The Department of Pesticide Regulation (DPR) and the Riverside County Agricultural Commissioner investigated the incident. The lab analysis of environmental samples from the school were completed in two weeks time, but it took the regulatory agencies six months to finalize the investigation and issue a citation.

Yes, six months. The incident occurred in October 2015, and the citation was issued in April 2016.

In the end, the grower responsible for this incident, Amazing Coachella, Inc., paid a paltry $5,000 fine. While this is the top of the fine range for harm caused to a single individual, there were more than 25 individuals impacted in this case. Community members say $5,000 is a slap on the wrist for a grower as large as Amazing Coachella, Inc., which has farms in the Coachella Valley, Imperial Valley, San Jacinto, Bakersfield and Lancaster, and — according to their website — ships across the U.S. and Canada.

This is a story of justice not only delayed, but applied with a weak and puny hand. Enforcement like this can’t give much confidence to rural residents that their health is taken seriously by regulators.

A longstanding story of harm

Unfortunately this is hardly an isolated example. Over the years, we have reported often about pesticide exposure through drift, and the uphill task it is for communities to get redress for these harms, or influence pesticide application practices.

Stories of harm abound, from the 16 year delay in justice for students impacted in a pesticide drift incident in Rio Mesa High School in Oxnard to the documentation of cancer-causing pesticides drifting onto schools and nearby residences from strawberry fields in Watsonville. In Tulare county, biomonitoring found high pesticide levels in the bodies of residents living near orange groves.

Parents in Sonoma county are currently trying to protect schoolchildren from pesticide applications in neighboring vineyards. These kinds of problems were well documented across the state in a 2014 California Department of Public Health (DPH) report titled Agricultural Pesticide Use Near Public Schools.
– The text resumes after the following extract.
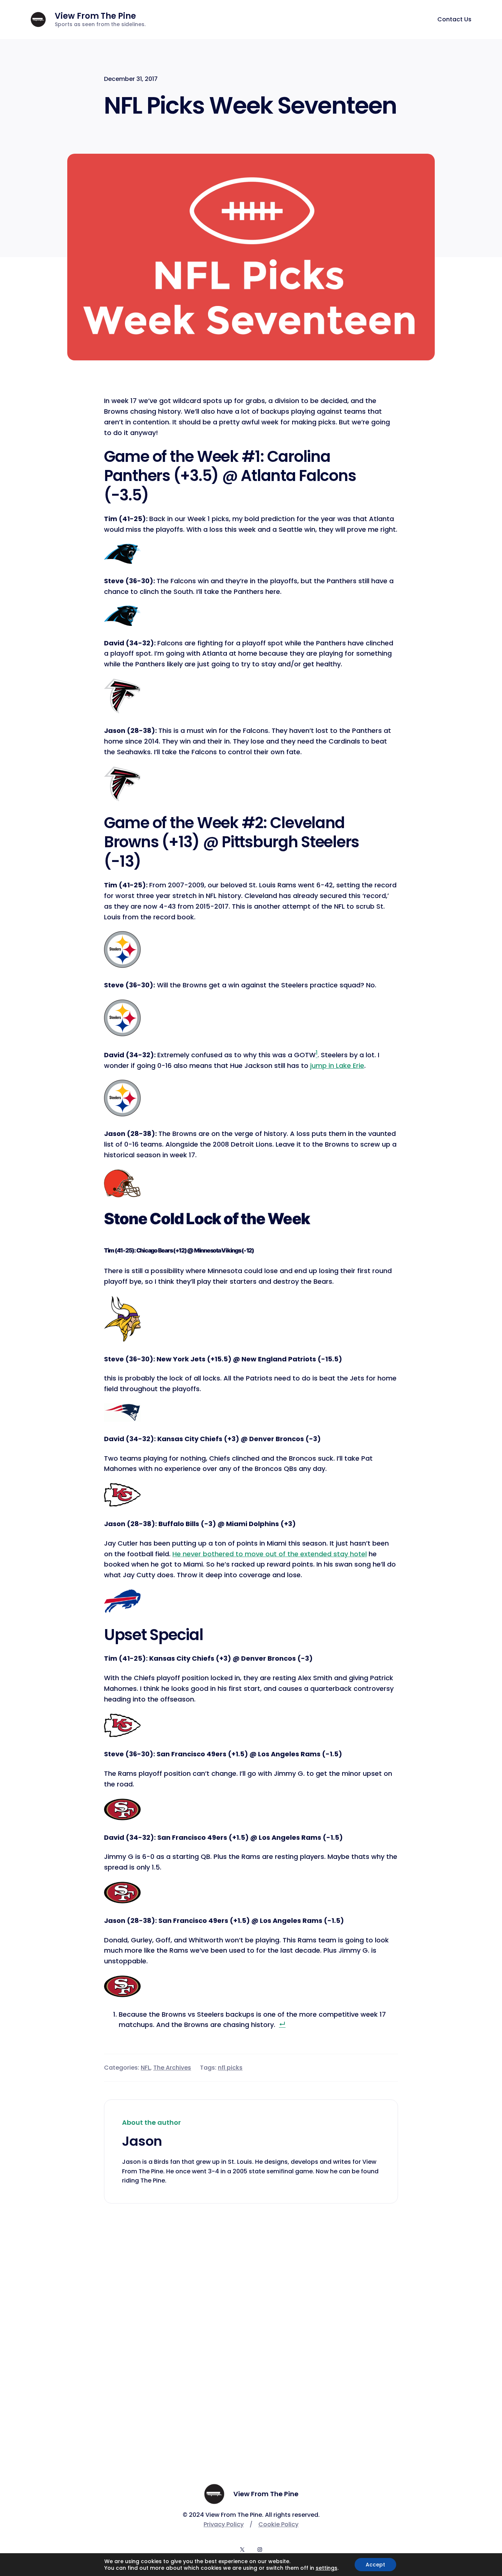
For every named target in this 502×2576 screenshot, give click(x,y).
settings (326, 2568)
The DPH report showed that in the top 15 agricultural counties in the state more than 400,000 children attend school near fields where pesticides of public health concern are applied. So incidents like the one in Coachella can happen anytime in these counties, and past history has shown us they do.

Here’s Blaz Gutierrez, Directing Attorney of the California Rural Legal Assistance office in Coachella:

  These incidents confirm what the community has known for generations. California should be on the forefront of providing a safe and healthy learning environment for all students, including Latino students in rural communities who have no refuge to turn to other than their school. These health risks are unacceptable and deserve immediate attention.”

A paradigm shift

Clearly, business as usual is harming generations of children and other members of rural communities. So what’s the solution?
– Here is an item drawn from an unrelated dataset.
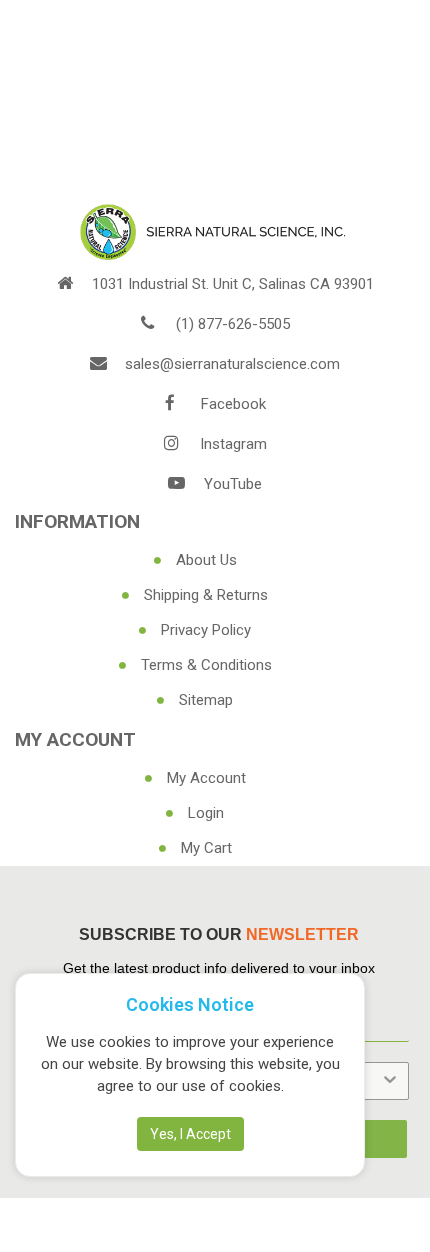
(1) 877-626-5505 (233, 324)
Under pressure from rural residents across California, DPR is considering new regulations for pesticide applications around schools. Communities are asking for one-mile buffer zones where pesticides of public health concern will not be applied and adequate notification in the event of pesticide applications.
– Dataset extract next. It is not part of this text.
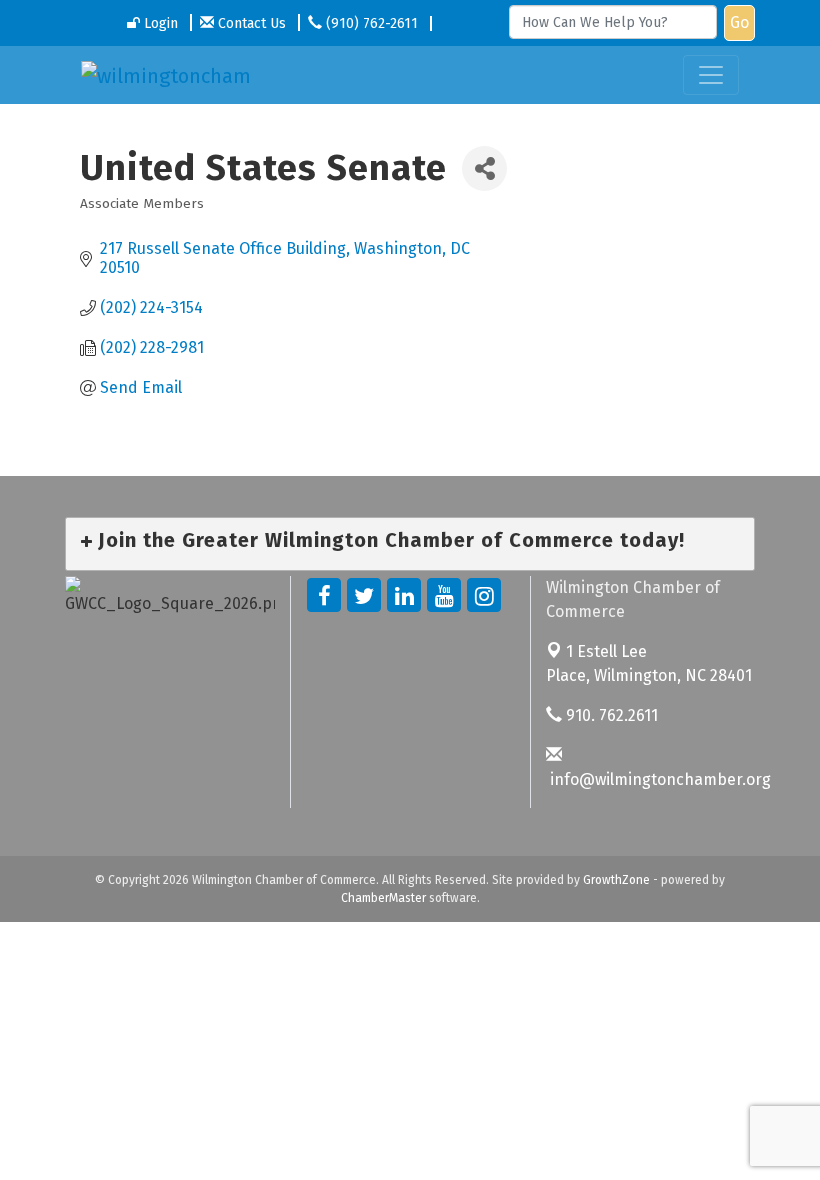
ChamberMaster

Eduardo Guevara, Executive Director of Promotores Comunitarios del Desierto, a community group from the Central Valley called for real changes in response to the Coachella incident:

   . . . this is a clear call to review the best practices for applying pesticides in a way that they will not affect the surrounding areas (especially schools, medical facilities, or senior communities), to revisit the idea of buffer zones, and to make every effort possible to prevent this incident from repeating itself.”

Yes, we agree. All of us — growers, rural residents, scientists, regulators and advocates — must work together to ensure that our state remains a profitable agricultural state while at the same time protecting its children.

In the short term, we urgently need buffer zones and pesticide notification systems to protect the most vulnerable. But ultimately, a paradigm shift is needed — away from industrialized agriculture with its high pesticide inputs, and towards agroecological farming systems that not only protect health and the environment, but are also profitable and equitable. In an innovative state like California, this is doable.